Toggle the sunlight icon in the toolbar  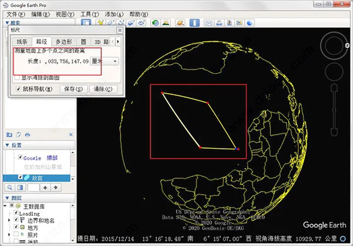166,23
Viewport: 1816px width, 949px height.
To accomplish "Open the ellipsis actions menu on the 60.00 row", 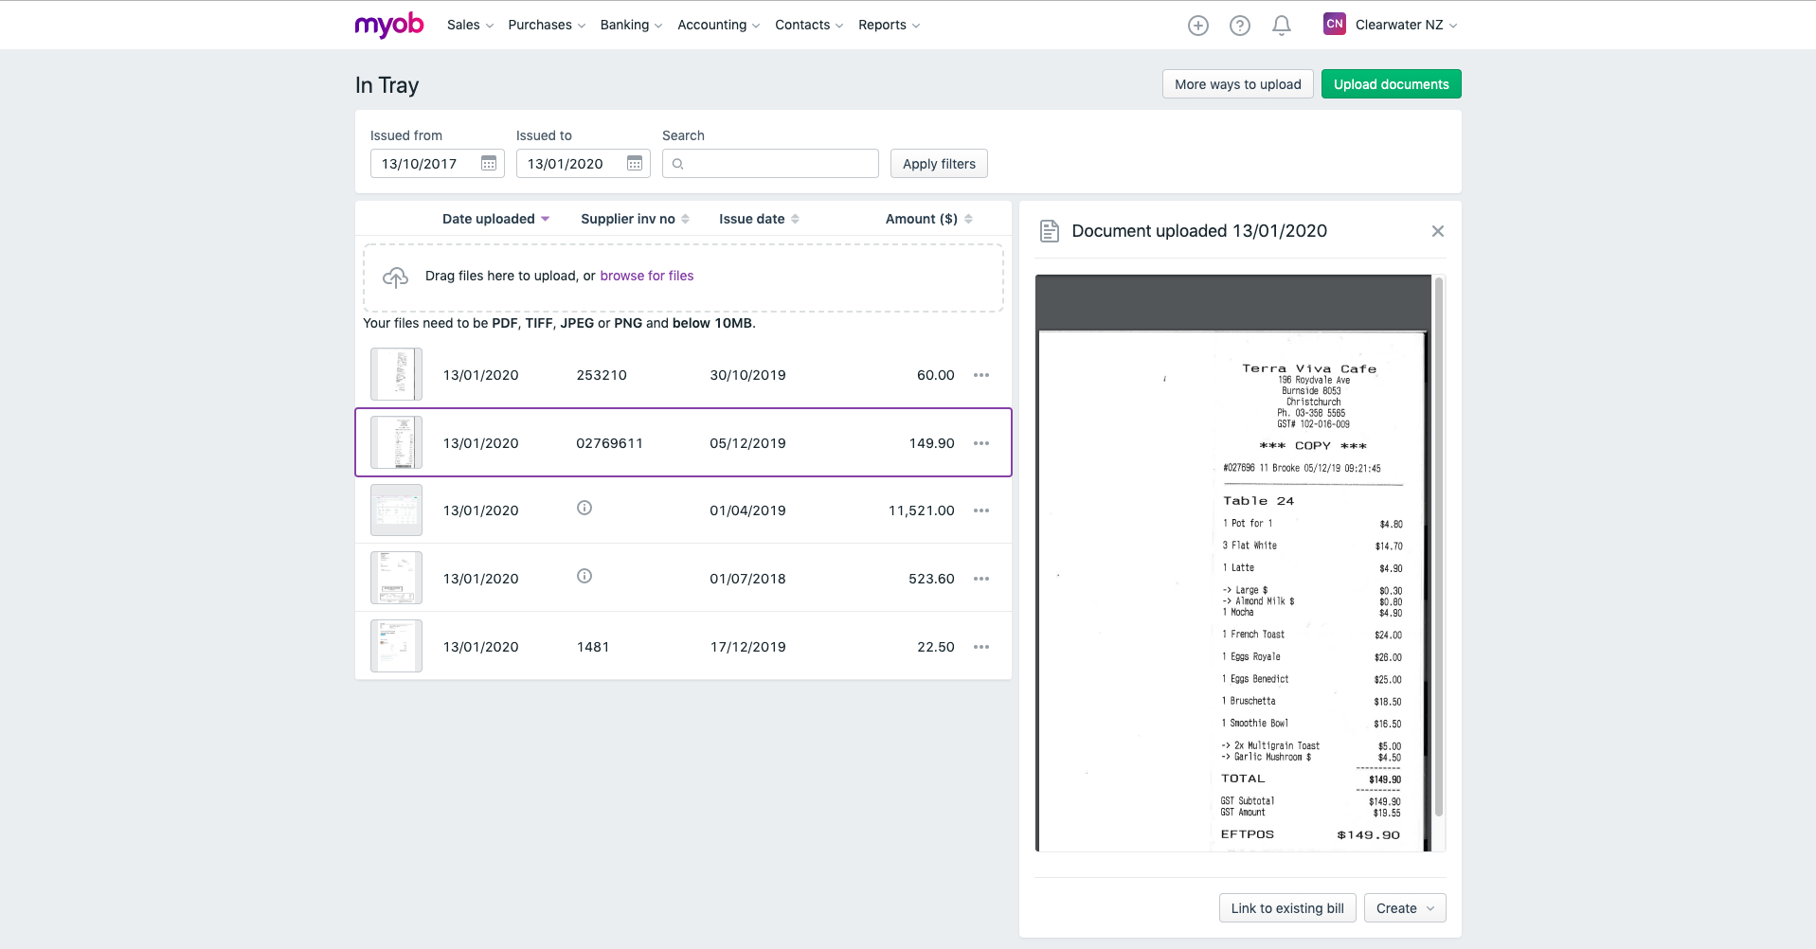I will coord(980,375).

══════

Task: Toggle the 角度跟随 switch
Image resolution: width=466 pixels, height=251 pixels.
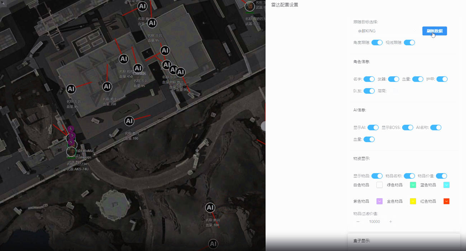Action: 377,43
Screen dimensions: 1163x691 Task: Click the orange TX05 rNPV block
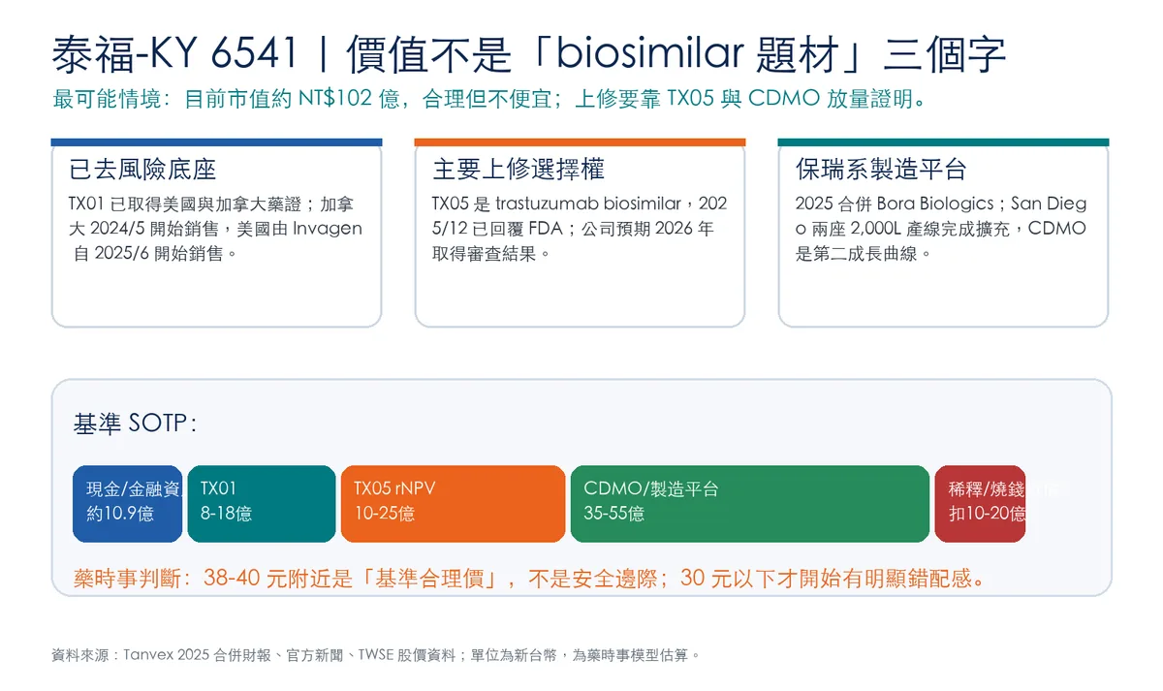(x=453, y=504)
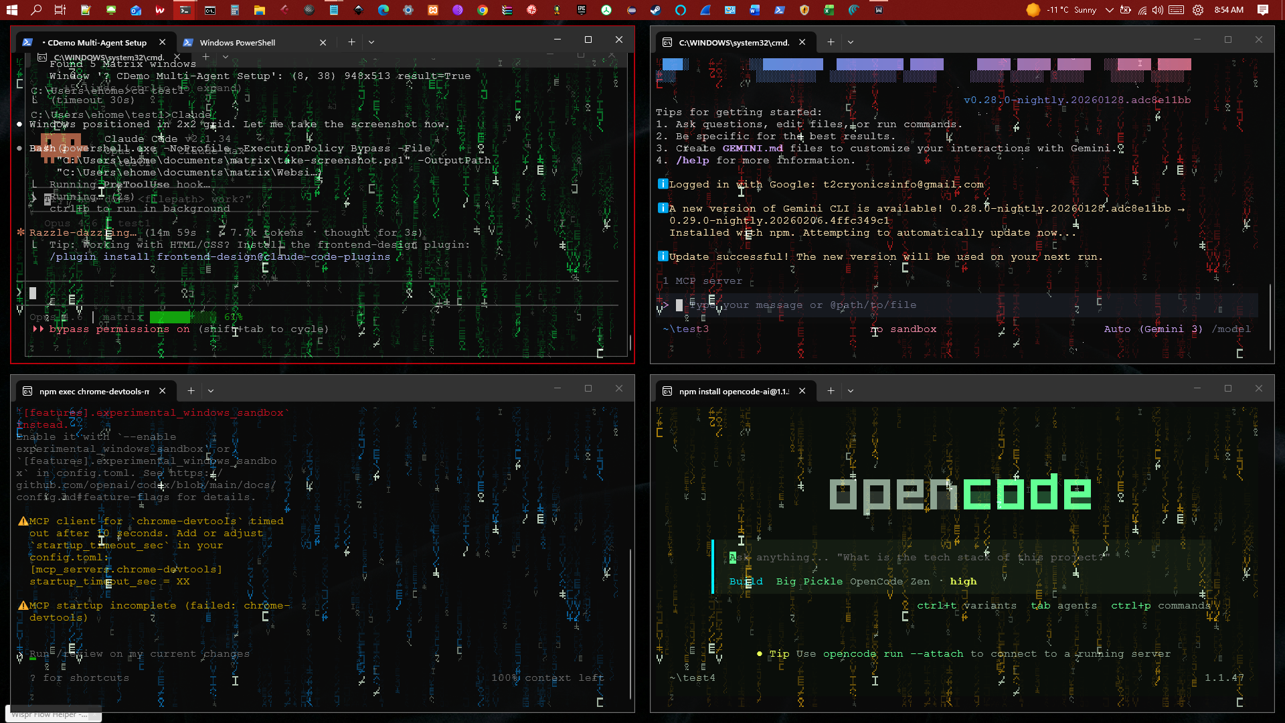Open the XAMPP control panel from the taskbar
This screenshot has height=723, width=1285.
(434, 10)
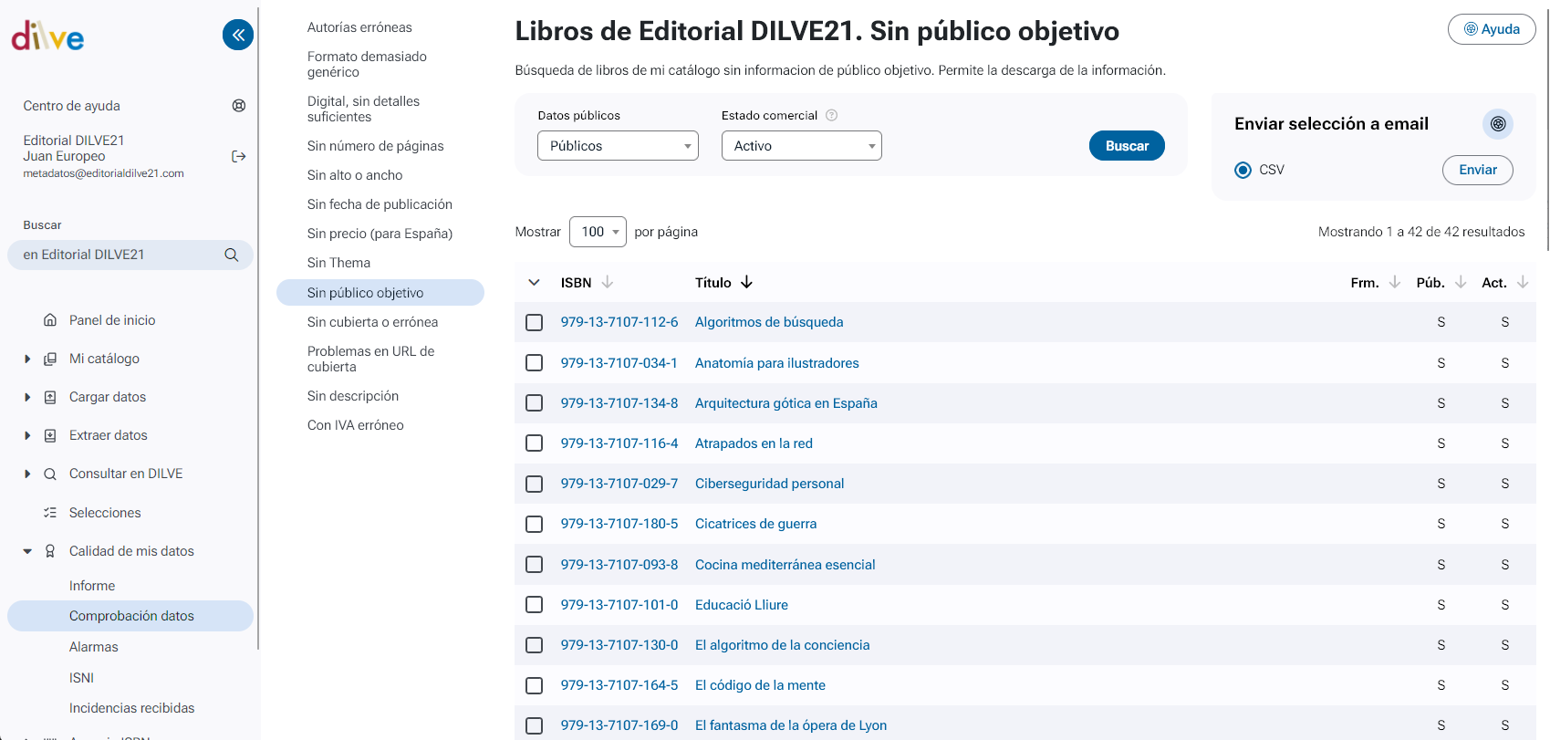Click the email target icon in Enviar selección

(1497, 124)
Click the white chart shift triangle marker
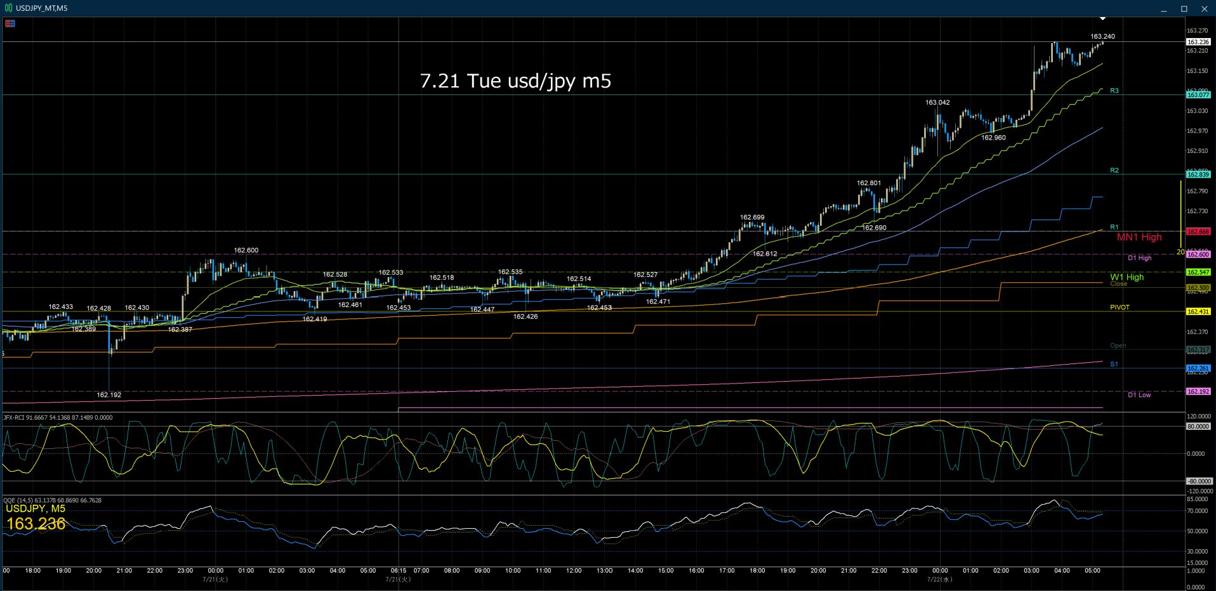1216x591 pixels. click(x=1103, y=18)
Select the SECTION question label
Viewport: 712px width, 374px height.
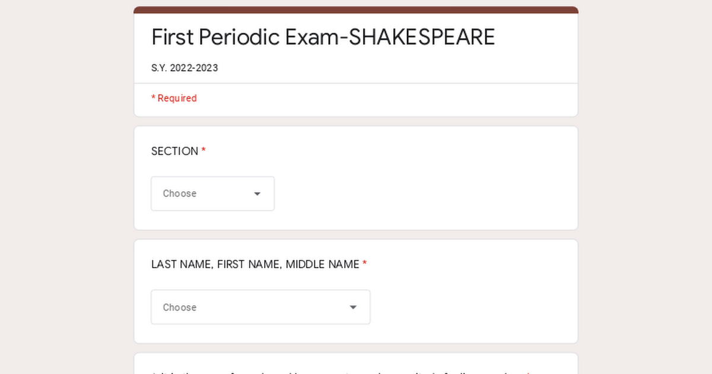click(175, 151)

══════

Work required: Output the part of the material that opens with the line containing "Task: Toggle the 角度跟随 switch" and closes with the line containing "click(175, 151)" as a Markdown table with columns Row and Line, skipping blank lines. Omit the pictures from the answer.

Answer to the task:
| Row | Line |
|---|---|
| 1 | Task: Toggle the 角度跟随 switch |
| 2 | Image resolution: width=466 pixels, height=251 pixels. |
| 3 | Action: 377,43 |
| 4 | Screen dimensions: 1163x691 Task: Click the orange TX05 rNPV block |
| 5 | (x=453, y=504) |
| 6 | Open the XAMPP control panel from the taskbar |
| 7 | This screenshot has height=723, width=1285. |
| 8 | (434, 10) |
| 9 | Click the email target icon in Enviar selección |
| 10 | (1497, 124) |
| 11 | Click the white chart shift triangle marker |
| 12 | 1216x591 pixels. click(x=1103, y=18) |
| 13 | Select the SECTION question label |
| 14 | Viewport: 712px width, 374px height. |
| 15 | click(175, 151) |